__STORED RECORDS__
==============================
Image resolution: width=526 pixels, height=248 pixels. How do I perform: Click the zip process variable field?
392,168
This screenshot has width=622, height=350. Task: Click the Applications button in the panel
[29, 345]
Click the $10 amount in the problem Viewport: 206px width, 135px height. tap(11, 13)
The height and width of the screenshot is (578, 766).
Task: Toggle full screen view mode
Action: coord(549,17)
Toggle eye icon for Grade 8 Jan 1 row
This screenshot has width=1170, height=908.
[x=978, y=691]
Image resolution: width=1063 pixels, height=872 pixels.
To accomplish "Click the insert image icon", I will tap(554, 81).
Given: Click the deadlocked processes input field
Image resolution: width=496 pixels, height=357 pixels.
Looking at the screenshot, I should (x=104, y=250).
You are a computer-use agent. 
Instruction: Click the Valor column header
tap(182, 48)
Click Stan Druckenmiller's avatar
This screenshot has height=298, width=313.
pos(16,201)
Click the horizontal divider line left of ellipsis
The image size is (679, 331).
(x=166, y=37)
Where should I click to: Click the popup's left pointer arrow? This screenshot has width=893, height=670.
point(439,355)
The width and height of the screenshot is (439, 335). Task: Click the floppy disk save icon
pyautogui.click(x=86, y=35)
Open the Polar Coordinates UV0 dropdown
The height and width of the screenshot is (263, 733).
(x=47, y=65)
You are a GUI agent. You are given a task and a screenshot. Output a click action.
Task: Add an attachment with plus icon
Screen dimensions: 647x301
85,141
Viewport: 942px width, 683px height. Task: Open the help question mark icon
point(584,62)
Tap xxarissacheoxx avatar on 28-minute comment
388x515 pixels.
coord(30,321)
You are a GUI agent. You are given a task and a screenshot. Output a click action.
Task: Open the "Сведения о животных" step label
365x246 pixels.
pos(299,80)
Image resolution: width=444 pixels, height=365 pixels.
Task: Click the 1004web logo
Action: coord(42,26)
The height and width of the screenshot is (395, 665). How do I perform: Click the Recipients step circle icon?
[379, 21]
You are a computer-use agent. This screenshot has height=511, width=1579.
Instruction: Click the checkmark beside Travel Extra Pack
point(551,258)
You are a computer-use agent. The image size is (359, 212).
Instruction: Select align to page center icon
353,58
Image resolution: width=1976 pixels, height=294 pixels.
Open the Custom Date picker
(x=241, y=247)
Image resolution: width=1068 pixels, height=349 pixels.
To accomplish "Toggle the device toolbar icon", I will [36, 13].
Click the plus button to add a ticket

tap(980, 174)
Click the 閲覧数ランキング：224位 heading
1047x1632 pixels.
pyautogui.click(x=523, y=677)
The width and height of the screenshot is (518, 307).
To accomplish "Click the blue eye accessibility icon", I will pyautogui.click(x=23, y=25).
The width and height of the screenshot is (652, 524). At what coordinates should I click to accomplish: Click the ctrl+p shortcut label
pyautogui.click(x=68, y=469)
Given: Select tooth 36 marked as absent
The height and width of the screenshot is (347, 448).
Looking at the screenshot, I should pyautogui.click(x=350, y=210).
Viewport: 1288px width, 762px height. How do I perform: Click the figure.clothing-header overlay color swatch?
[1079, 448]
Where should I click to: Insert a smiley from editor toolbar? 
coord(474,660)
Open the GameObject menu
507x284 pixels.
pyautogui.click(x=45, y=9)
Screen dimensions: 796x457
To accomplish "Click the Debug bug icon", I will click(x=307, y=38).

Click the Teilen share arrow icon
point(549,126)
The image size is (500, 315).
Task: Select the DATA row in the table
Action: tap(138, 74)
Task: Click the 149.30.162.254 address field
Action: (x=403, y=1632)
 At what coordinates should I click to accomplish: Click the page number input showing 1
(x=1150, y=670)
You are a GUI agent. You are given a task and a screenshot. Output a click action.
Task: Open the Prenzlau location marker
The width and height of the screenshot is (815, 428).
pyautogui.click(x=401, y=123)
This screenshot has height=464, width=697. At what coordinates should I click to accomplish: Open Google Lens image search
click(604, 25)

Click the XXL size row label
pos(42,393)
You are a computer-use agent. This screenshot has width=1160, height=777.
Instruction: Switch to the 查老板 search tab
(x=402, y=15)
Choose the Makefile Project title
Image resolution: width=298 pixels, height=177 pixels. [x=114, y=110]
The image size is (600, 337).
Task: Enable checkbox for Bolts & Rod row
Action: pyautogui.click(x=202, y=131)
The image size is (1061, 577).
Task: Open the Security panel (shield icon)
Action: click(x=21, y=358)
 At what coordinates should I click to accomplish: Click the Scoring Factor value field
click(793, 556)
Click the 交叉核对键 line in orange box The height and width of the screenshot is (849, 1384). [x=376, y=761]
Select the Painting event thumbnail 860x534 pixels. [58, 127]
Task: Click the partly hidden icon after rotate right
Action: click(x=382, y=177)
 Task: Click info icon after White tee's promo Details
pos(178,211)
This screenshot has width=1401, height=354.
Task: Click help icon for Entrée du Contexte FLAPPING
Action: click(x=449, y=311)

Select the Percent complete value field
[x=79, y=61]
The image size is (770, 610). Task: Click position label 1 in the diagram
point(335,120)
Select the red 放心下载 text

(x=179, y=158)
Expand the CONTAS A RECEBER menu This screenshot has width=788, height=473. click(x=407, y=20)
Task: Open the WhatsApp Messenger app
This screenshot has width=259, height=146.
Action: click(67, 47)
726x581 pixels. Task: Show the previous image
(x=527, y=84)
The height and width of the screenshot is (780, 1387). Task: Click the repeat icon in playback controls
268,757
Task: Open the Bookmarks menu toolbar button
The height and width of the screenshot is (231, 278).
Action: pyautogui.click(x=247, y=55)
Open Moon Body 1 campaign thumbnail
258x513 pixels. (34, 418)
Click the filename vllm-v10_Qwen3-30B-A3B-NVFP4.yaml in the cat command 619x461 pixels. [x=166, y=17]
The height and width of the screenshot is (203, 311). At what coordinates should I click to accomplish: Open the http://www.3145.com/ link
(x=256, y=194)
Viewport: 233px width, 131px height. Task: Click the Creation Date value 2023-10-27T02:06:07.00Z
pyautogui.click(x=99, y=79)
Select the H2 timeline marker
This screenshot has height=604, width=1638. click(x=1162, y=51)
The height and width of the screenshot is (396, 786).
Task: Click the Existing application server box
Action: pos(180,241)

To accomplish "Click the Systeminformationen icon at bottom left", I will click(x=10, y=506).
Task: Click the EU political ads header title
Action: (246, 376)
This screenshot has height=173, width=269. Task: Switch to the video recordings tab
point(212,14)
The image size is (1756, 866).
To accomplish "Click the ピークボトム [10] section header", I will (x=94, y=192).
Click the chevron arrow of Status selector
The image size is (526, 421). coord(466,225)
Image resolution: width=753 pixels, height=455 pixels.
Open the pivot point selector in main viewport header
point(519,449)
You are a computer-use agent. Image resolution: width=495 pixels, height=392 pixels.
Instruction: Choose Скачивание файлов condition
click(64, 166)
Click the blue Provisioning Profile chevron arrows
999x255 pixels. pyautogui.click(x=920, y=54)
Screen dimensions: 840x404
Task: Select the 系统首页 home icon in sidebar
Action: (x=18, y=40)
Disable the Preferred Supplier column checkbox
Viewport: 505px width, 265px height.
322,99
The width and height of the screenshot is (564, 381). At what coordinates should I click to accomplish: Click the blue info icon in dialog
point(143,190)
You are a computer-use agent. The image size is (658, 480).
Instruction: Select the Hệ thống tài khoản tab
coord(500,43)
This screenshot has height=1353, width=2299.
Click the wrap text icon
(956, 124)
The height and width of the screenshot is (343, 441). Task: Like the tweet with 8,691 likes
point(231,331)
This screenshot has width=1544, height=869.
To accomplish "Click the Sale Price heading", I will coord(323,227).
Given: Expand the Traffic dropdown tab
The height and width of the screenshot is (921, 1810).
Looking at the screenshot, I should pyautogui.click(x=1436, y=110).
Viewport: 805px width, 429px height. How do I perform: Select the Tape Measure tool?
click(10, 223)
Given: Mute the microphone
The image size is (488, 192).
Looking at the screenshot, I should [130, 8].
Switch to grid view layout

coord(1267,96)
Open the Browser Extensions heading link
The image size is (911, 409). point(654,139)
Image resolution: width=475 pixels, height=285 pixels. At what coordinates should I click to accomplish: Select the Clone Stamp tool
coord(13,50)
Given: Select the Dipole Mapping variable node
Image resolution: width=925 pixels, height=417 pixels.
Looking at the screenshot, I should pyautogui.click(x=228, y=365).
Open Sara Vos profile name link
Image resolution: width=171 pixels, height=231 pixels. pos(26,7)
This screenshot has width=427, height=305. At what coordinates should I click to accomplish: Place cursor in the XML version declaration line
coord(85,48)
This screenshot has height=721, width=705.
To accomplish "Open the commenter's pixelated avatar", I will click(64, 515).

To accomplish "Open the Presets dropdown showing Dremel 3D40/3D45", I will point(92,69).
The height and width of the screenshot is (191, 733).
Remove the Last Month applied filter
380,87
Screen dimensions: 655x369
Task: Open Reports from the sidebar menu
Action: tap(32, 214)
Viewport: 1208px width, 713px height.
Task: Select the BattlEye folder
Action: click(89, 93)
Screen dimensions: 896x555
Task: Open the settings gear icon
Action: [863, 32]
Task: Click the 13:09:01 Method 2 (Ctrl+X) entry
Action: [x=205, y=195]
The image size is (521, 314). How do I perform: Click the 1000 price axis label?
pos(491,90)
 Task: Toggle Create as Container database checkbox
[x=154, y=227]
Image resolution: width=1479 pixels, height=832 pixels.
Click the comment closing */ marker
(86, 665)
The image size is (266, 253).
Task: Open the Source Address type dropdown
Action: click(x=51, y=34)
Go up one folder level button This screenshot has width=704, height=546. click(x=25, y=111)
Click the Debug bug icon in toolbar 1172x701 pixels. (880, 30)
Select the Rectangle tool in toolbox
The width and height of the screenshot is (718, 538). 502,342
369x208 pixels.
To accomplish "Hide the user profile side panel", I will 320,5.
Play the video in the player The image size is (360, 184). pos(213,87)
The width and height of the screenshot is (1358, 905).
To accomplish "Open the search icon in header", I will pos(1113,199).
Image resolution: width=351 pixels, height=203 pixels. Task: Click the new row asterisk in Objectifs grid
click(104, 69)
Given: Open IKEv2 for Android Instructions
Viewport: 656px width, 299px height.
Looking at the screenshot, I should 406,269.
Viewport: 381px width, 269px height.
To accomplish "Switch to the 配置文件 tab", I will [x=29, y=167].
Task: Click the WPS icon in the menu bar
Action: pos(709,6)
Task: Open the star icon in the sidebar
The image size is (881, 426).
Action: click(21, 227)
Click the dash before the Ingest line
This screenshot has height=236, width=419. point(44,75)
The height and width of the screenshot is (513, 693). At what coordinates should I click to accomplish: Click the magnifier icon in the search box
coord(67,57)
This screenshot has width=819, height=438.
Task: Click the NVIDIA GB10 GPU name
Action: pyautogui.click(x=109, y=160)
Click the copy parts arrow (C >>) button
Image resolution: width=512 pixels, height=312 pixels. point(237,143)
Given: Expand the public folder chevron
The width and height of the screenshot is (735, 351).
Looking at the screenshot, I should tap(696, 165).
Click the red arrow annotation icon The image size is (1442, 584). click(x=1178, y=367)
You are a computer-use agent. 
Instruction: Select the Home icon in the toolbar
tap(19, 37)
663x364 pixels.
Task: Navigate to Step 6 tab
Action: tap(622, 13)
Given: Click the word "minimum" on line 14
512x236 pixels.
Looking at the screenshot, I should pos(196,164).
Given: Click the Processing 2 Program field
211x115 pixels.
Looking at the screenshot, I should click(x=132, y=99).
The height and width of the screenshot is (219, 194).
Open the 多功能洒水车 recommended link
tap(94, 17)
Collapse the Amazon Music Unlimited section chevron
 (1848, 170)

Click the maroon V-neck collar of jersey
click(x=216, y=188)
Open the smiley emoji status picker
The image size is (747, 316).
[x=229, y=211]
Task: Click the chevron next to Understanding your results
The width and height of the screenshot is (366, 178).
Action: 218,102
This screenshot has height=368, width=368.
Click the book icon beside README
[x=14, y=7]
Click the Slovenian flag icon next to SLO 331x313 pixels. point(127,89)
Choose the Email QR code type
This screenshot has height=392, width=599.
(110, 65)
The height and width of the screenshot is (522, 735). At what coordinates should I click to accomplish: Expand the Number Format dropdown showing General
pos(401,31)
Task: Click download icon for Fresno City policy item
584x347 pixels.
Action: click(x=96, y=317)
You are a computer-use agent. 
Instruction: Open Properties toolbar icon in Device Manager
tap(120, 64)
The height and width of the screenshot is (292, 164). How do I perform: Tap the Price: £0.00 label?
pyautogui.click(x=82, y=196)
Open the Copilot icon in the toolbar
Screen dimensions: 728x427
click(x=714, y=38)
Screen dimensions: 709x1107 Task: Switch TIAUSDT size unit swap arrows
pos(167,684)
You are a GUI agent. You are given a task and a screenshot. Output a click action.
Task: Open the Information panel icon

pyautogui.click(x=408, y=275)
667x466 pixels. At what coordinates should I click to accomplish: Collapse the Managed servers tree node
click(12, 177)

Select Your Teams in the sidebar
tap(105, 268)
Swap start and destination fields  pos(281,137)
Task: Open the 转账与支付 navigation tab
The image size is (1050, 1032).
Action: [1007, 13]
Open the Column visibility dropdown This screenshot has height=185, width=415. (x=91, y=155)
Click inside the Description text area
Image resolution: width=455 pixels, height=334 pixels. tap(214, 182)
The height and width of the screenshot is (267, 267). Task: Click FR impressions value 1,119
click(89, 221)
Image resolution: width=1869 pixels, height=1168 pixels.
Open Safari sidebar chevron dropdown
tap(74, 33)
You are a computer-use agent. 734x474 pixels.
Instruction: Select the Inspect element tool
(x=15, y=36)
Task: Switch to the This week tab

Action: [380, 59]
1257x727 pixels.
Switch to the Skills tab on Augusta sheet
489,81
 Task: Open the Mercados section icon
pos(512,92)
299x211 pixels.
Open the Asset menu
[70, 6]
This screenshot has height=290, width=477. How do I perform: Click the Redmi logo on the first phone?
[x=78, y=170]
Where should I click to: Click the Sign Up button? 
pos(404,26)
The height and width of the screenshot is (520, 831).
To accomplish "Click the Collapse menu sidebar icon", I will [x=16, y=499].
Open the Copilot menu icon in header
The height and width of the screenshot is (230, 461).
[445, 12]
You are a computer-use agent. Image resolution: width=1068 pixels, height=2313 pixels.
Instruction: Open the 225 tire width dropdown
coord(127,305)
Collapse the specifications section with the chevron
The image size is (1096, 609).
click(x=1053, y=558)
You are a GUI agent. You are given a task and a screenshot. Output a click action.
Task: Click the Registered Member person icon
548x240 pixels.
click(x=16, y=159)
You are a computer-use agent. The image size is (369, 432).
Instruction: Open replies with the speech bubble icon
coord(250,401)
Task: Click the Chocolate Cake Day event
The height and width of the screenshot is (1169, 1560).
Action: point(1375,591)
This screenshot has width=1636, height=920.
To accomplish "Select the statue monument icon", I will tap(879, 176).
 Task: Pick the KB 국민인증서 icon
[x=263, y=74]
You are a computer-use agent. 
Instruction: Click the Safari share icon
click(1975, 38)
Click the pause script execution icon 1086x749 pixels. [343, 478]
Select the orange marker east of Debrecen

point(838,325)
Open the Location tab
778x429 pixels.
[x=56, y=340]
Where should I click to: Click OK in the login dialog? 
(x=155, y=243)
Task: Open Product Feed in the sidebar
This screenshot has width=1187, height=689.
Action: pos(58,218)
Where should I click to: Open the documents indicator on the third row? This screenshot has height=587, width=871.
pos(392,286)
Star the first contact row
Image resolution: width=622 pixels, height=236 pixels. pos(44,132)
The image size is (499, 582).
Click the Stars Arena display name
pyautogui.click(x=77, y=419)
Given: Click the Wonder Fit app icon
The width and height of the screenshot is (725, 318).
==============================
__WRITTEN REQUEST__
Please rewrite the listing lines starting at the line containing "The height and width of the screenshot is (267, 267)." and ending at the line containing "tap(74, 33)", replacing "Safari" with "Firefox" and leaving everything else unchanged.

__WRITTEN RESPONSE__
The height and width of the screenshot is (267, 267). Task: Click FR impressions value 1,119
click(89, 221)
Image resolution: width=1869 pixels, height=1168 pixels.
Open Firefox sidebar chevron dropdown
tap(74, 33)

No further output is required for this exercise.